> **EXERCISE BRIEF**: The entries need to be copied exactly as they stand, images left out.

> **DATA PROVIDED**:
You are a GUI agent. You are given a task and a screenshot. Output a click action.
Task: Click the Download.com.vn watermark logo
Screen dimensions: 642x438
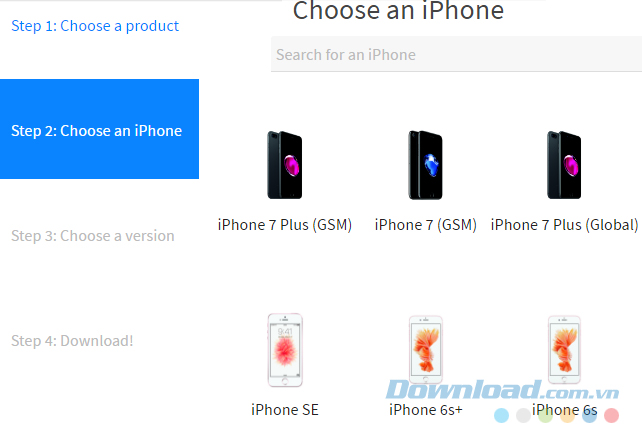click(502, 389)
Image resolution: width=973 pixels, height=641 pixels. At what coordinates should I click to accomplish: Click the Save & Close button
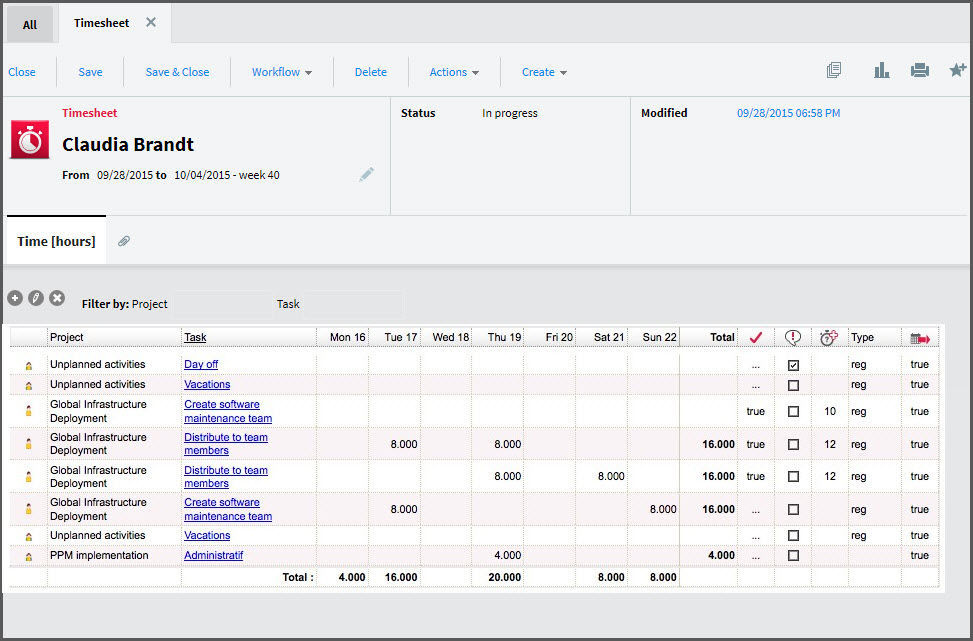tap(177, 72)
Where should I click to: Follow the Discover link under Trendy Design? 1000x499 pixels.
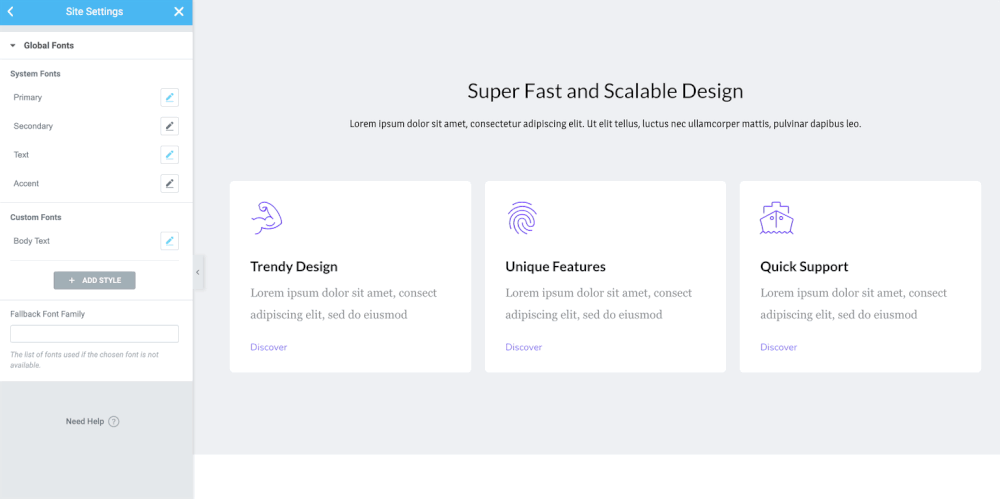(269, 347)
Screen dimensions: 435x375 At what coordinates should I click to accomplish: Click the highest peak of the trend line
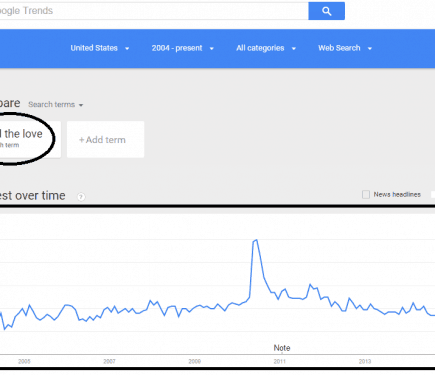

> **SOLUTION FOR THIS EXERCISE**:
You are a GUI agent. You are given a task and a screenshot. Output a click action.
Task: Click the Download.com.vn watermark logo
Screen dimensions: 642x438
click(502, 389)
Image resolution: width=973 pixels, height=641 pixels. At what coordinates should I click to accomplish: Click the Save & Close button
tap(177, 72)
Where should I click to: Follow the Discover link under Trendy Design? 1000x499 pixels.
(269, 347)
Screen dimensions: 435x375 At what coordinates should I click to accomplish: Click the highest peak of the trend line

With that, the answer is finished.